Many people have cried foul. They use operator overloading all the time, it’s
convenient, and it simplifies their code. One example is scientific applications that
define their own numeric types, such as Complex, Matrix, Ratio,
or Bignum. If you’re doing a lot of math on different data types, you
don’t want to mess with manually converting types everywhere, and more importantly,
you don’t want to have to do a + b with some types of a and
b and add(a, b) with other types. This is confusing and
inconsistent.
You could, of course, standardize on the add(a, b) format for all
mathematical operations, but you lose automatic operator precedence and everything becomes
much longer and uglier. Instead of "(2 * a + 4 * b) / 3",
you’d have to write something like "div(add(mult(2, a), mult(4, b)),
3)". Which one of these expressions is easier to read? (Of course, 
would be easier yet, but it’s kind of hard
to type.)
Another thing operator overloading is frequently used for in C++ is accessing
individual elements in a collection. Everybody knows what "x = y[3]"
or "a[b] = 3" mean, no matter what type of collection y
or a might be in these examples. In Java, on the other hand, if the
collection is an array, you say "x = y[3]", but if the collection
is a string, you say "x = y.charAt(3)", and if the collection is a Vector,
you say "x = (foo)y.elementAt(3)" [where "foo"
is the type of x]. At best, this is confusing.
There are few other things operator overloading is used for in C++. A biggie is for implementing smart pointers and proxy classes so that their operation is completely (or almost completely) transparent to the code using them. There are situations where it’d be nice to be able to do this in Java too, but most of the things that C++ smart pointers do automatically (e.g., adjusting reference counts, deleting objects, etc.) aren’t necessary in Java.
Despite the usefulness of operator overloading, I suspect that it’ll never get added to the language.

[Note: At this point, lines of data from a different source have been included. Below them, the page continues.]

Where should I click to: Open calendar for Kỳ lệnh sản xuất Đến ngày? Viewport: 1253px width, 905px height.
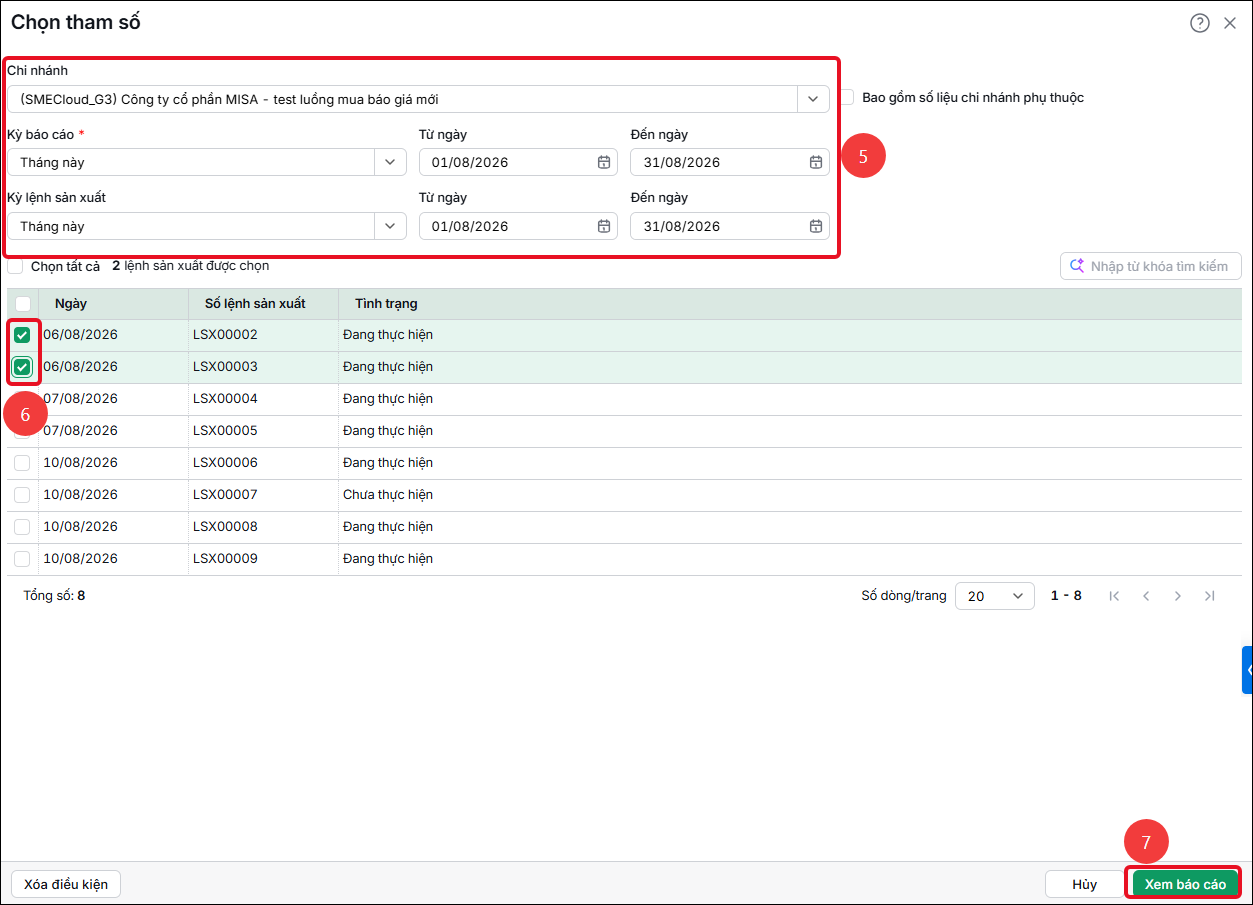[x=816, y=226]
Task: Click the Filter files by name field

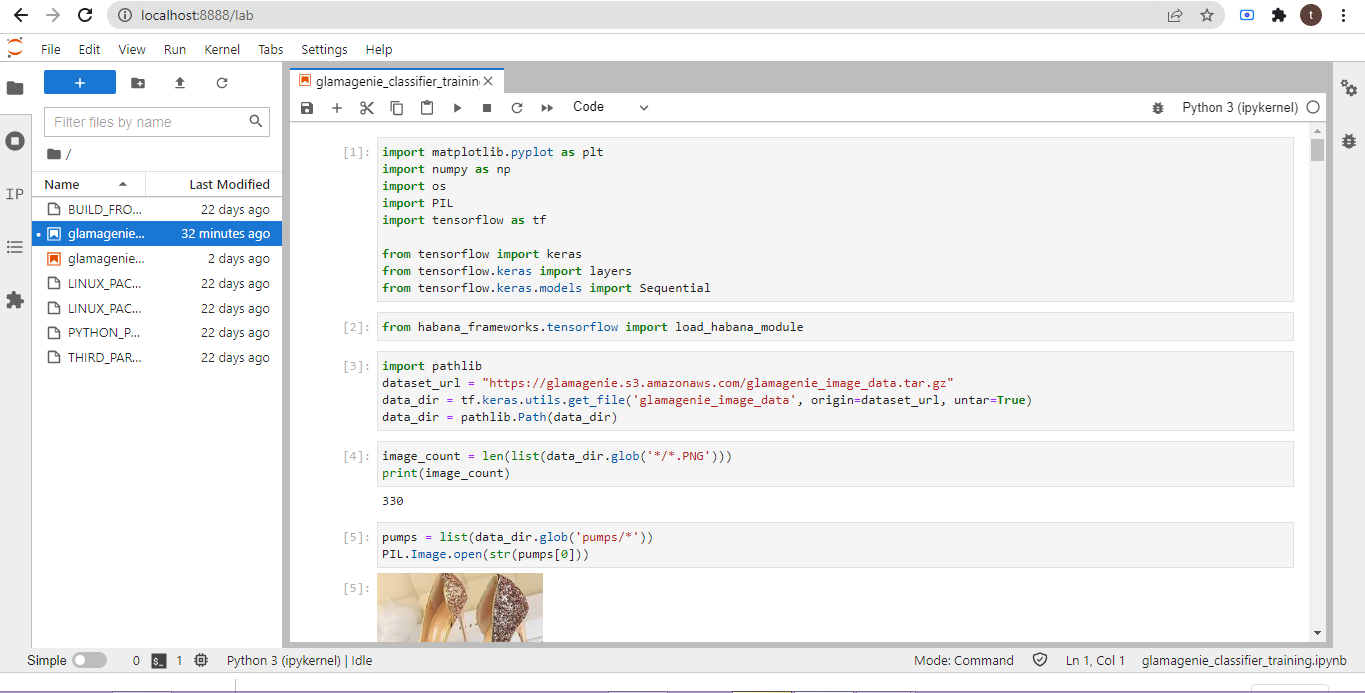Action: click(148, 122)
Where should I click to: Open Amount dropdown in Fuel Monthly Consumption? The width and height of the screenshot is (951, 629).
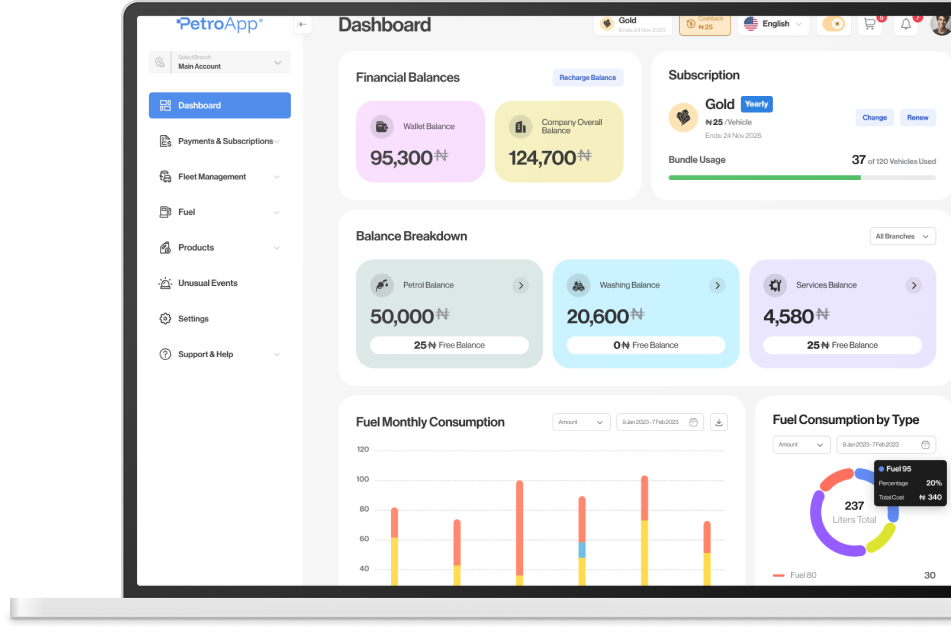coord(581,422)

Operator overloading (at least C++-style operator overloading) does significantly complicate things, although Java’s overall design would eliminate some of the biggest hassles and there are simpler, more constrained alternatives to C++-style operator overloading that could be used instead. There’s no practical workaround either, other than the obvious one: use regular function calls and put up with the disadvantages described above. Personally, I find this not to be a really big deal, but there are a lot of people that do.
Java doesn’t have enumerated types. This is one thing I definitely have missed. In Java, the standard approach taken by the Java Class Libraries is to define named constants of some integral type. For example, where in C++, you’d write something like
enum EScrollbarStatus {
kScrollbarsNone,
kScrollbarsVertical,
kScrollbarsHorizontal,
kScrollbarsBoth
};
instead you’d do the following in Java:
public final int SCROLLBARS_NONE = 0; SCROLLBARS_VERTICAL = 1; SCROLLBARS_HORIZONTAL = 2; SCROLLBARS_BOTH = 3;
This is syntactically uglier, which is a pain, but a bigger problem is that it’s
not type-safe. In C++, you can define parameters and variables of type EScrollbarStatus.

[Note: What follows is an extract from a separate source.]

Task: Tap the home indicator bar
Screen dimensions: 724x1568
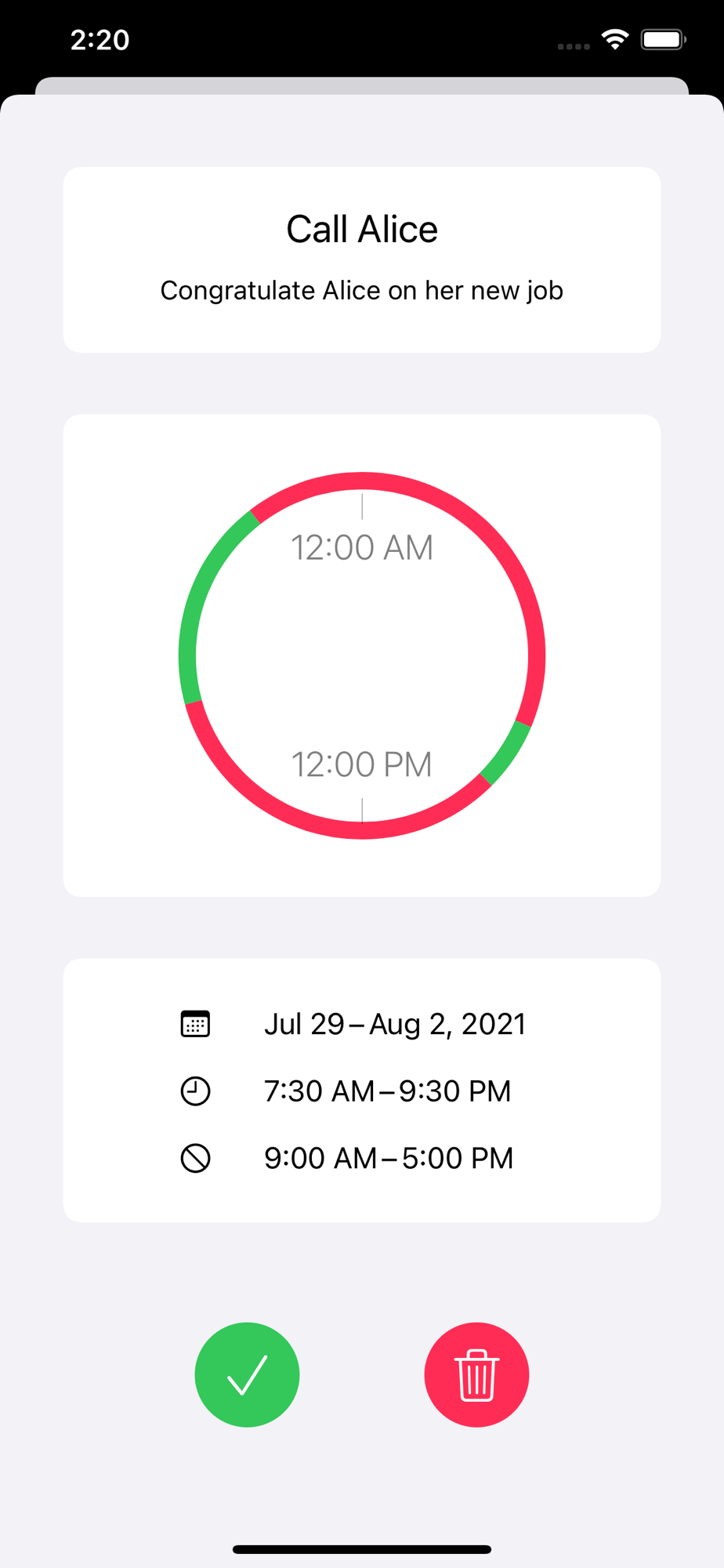Action: 362,1549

The compiler will then guarantee that the parameter will have one of the four legal
values; everything else will cause a compile error. In Java, you have to check for illegal
values manually. In other words, where in C++ you can just say
void doSomething(EScrollbarStatus status) {
// do something with "status"
}
in Java you have to do something more like
public void doSomething(int status) {
if (status < SCROLLBARS_NONE || status > SCROLLBARS_BOTH)
return; // or throw an exception, or something
// do something with "status"
}
This both forces more work on the programmer and is brittle. If you add another constant to the enumerated type, you have to remember to check and fix all these validity checks to account for it (you could separate the check into a function of its own, but this gets kind of silly after a while, and it only minimizes the labor).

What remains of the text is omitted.